Nutri-Grain bars have 8 grams of whole grains — half of a daily serving — most of which likely come from the oats and whole wheat flour. (Enriched flour is stripped of its fiber and micronutrients, but then has B vitamins and iron added back in, along with folic acid.)
Sugar molecules have groups of atoms that bind water, blocking water molecules’ movement and reducing their reactivity. The Nutri-Grain crust uses multiple types of sugar to control water, and to provide additional functions. Table sugar provides bulk to the crust. Dextrose (from corn and wheat starch), fructose (from cornstarch and fruits), and invert sugar (sugar treated with acid or enzymes) prevent crystallization of the table sugar during storage. And in the filling, corn syrup provides body and, together with invert sugar, inhibits crystallization. A lot of sugar goes into that textural stability.

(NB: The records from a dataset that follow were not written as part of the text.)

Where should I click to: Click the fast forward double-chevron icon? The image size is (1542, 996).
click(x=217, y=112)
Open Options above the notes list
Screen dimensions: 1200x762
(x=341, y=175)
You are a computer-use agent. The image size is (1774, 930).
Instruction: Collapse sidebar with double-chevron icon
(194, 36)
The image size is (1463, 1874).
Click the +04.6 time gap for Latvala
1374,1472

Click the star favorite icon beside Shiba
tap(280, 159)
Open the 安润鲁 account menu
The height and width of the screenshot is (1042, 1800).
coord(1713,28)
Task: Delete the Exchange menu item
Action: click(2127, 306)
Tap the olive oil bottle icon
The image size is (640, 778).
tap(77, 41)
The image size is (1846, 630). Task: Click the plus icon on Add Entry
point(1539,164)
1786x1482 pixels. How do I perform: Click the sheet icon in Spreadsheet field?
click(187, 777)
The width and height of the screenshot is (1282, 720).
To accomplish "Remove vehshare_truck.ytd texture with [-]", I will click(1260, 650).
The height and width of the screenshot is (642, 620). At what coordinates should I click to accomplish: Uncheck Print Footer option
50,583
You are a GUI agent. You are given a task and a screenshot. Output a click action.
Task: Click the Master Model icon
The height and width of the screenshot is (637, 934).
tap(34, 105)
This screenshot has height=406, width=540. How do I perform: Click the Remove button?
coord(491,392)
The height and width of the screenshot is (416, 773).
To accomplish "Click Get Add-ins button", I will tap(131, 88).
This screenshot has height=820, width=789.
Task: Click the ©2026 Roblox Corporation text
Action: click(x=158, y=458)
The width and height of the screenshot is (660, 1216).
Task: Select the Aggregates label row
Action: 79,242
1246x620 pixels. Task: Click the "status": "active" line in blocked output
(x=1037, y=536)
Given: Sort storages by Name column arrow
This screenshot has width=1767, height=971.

But sugar only gets us so far. More powerful binders are needed to prevent a soggy breakfast bar. Sodium alginate, a gum, forms strong, charged bonds with dicalcium phosphate to create a mesh network of molecules. Modified food starch gelatinizes within this network, and methylcellulose (a thickener and emulsifier) fills in remaining spaces. The result is a filling that is gel-like but not runny.
Nutri-Grain’s crust uses oats, wheat flours, and oils to form its main structure, just like a homemade cookie. But unlike a homemade cookie, the bar bends rather than crumbles. This “cohesion” is achieved by adding small amounts of whey protein, corn fiber, cellulose, carrageenan, and guar gum. These are polymers that bind water, stretch, and create interlocking matrices within the dough to increase its strength and keep it from crumbling.
The use of so many types of sugar obscures how much sugar is in each bar. Every one of these 11 ingredients is essentially glucose or fructose, but splitting up the sweetness this way allows the manufacturer to avoid listing sugar as the first or second ingredient.
Carrageenan has been used for decades to add viscosity to dairy products and bind proteins in deli meats. In recent years, some food companies have abandoned carrageenan due to concerns that it can cause gastrointestinal inflammation, and high levels (much more than what is found in food products) have been associated with colon cancer.
“Natural flavors” are a black box — there could be one or dozens of ingredients represented by these two little words, as long as, per the FDA, they are derived from a natural substance. (“Artificial flavors” and “spices” are similarly opaque categories.) Food safety advocates worry that unknown compounds and chemicals might be hiding in these vague descriptions due to the obscure FDA designation “generally recognized as safe,” or GRAS, loophole which allows companies to self-certify that ingredients are safe and bypass the FDA’s approval process. Of course, since they’re not listed individually, it’s hard to know what they might be. But there are several dozen ingredients — peach, poppy seed, sunflower oil — that are known to cause allergic reactions that would be permitted by the FDA under the term “natural flavors.” In a 2024 report, the Center for Science in the Public Interest stated: “By not requiring labeling for other known food allergens while simultaneously allowing the use of the vague ingredient terms ‘spices’ and ‘natural flavors,’ the FDA allows the food industry to hide known allergens from consumers who need that information to protect themselves.”
Glycerides are emulsifiers; they bring together substances that will not normally blend on their own — think oil and water. In the Nutri-Grain crust, glycerides essentially perform the function that eggs play in a homemade cake or cookie. Vegetarians and vegans may want to pay heed as they are sometimes derived from animal fat — though there’s no way to tell by reading the label. Soy lecithin is another common emulsifier, and is widely considered safe.